Ursula Rovers was not one of those who serve their Maker with dancing and a shout. Yet she sang to herself, very sedately, as she broke off each bursting pod, amid the fiercer jubilation of the passion-drunk blackbirds and finches,

“Stand then with girded loins, and see your lamps be burning;
What though the sun lie fair upon your paths to-day,
Who reads the evening sky? Who knows if winds be turning?
The night comes surely. Watch and pray!”

The prim vegetable garden, with its ranks of gay salads and pompous cabbages, lay serenely roasting, as vegetable gardens delight to do, in unabated verdure.

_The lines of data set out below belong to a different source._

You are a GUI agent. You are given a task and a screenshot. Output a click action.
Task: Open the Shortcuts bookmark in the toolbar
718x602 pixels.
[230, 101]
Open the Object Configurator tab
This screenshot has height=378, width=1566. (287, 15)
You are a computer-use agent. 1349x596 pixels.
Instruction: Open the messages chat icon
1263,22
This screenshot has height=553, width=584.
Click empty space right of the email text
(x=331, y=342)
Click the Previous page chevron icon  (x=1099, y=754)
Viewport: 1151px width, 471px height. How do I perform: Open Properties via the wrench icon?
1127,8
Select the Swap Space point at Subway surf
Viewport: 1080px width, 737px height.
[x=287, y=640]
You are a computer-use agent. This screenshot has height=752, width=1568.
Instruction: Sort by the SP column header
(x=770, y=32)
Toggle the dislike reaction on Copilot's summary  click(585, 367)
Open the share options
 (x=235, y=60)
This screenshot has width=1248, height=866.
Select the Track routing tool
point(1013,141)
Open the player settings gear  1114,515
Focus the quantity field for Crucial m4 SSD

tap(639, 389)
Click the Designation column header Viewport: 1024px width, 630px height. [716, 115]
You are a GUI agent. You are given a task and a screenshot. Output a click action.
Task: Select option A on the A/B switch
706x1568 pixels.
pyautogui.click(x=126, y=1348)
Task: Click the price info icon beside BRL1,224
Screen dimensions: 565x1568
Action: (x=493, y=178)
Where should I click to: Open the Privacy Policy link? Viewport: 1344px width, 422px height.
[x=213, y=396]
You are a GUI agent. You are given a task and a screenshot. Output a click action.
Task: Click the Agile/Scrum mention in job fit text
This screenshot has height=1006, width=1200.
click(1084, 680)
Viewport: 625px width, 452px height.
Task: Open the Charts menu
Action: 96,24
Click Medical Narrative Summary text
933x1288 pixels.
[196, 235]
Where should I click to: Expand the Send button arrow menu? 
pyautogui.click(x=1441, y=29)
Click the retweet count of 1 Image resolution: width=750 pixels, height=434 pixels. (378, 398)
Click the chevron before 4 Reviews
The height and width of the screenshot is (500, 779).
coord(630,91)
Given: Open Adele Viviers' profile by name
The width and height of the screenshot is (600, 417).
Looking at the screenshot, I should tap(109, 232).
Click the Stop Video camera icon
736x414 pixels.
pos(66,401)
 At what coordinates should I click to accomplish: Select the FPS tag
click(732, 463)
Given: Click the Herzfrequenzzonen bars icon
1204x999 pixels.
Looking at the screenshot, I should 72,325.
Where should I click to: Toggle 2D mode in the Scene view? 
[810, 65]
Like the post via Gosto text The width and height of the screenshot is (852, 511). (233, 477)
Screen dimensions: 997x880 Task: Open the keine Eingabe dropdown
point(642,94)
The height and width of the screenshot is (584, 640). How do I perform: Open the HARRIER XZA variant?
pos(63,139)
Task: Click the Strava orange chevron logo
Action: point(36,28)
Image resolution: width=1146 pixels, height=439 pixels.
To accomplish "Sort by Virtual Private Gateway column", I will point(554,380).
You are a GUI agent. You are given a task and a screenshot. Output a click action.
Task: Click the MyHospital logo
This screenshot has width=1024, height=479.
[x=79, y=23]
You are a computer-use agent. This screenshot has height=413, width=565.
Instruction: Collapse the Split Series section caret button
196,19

About Ursula’s corner the lattice-work of creepers put forth some faint attempt at a stunted shadow. DominÉ Rovers came down the walk, his coat-flaps brushing the currant-bushes.

“Who reads the evening sky? Who knows if winds be turning?”

“Ursula!”

“Yes, Captain.”

“Come in and shell your pease, while I recite you my sermon.”

“But I must pick them first, father!”

“True. What I love best in you, Ursula, is that you are as logical as if you were not a woman.”

The pastor drew nearer to the scaffolding of greenery, and strove vainly to shelter his tall figure in its shade. He was a spare, soldierly-looking man, with an honest complexion and silvery hair. You knew he had a very gentle countenance until you gave him cause to turn a wrathful look upon you.

“I might as well begin at once,” he said, and, proud though she was of her father’s preaching, the girl’s soul rose in momentary protest on behalf of the birds and flowers. “I have chosen a text for to-morrow, Ursula, which has troubled my thoughts all through the week. All through the week, I couldn’t understand it. And when I came to look it out, it wasn’t there at all.”

Ursula’s dutiful lips said, “I see.”

“I imagined the verse to be as follows: ‘Flee from youthful lusts that war against the soul.’ But I see the word used is ‘Abstain.’ I could not believe it of St. Peter that he would have instructed any man to run away in battle. You will find the ‘flee’ in Timothy, my dear, but the connection is not the same.”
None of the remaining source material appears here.